Passt irgendwie zum Oktober, zum Herbst und dieser etwas düsteren Stimmung, die gerade durch die Luft wabert. Das ist aber, solltest Du kein Gothic oder Emo sein, kein Buch für einen Sommer. Und die Gedanken darin sind auch nicht wirklich neu. Wenn man Gaiman und den Sandmann verehrt, könnte ich mir vorstellen, dass man ehrfürchtig diesem Buch gegenüber steht und es eine großartige Sammlung ist. Aber ich bin leider kein Fan, auch wenn ich Gaiman mag und seine Leistung großartig finde, und gebe deshalb bei Goodreads 3 von 5 Sternen.
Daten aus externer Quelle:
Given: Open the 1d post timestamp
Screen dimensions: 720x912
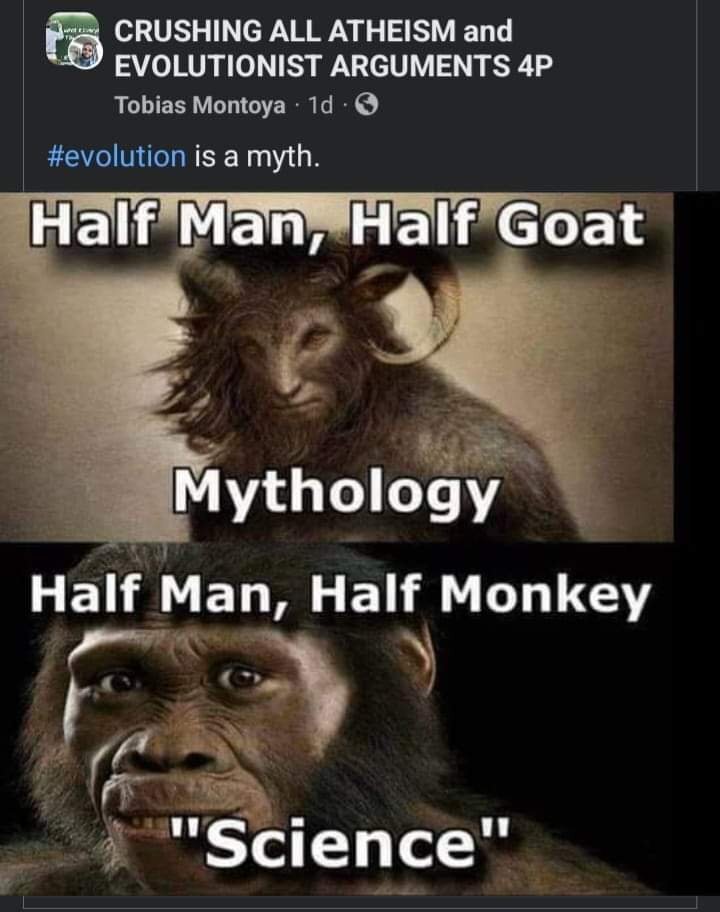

Im Nachgang ist mir dann übrigens Amanda Palmer (die, die die Einleitung geschrieben hat) öfter über den Weg gelaufen. Eine spannende Künstlerin.

 

Klappentext

Death wandelt auf Erden nicht, um ihren Job zu machen, sondern um zu sehen, wie das Leben als Sterbliche so ist. Dabei freundet sie sich mit einem Teenager an und hilft einer 250 Jahre alten Frau, ihr Herz zu finden.

Plus: Die Geschichte einer erfolgreichen Sängerin, die zu sehr mit sich selbst beschäftigt ist, um zu merken, dass die Liebe ihres Lebens in Deaths Reich gelockt wird.

Mit 3 Death-Kurzgeschichten als Bonus!

 

Fakten

Neil Gaiman: Death, Illustriert von Chris Bachalo, Mark Buckingham, Dave McKean, Einleitung von Amanda Palmer. Vertigo

ISBN 978-3-866 07-931-3

www.paninicomics.de

Vertigo

 

*Die Zitate sind ohne Seitenzahlen, da es in dem Buch keine Seitennummern gibt.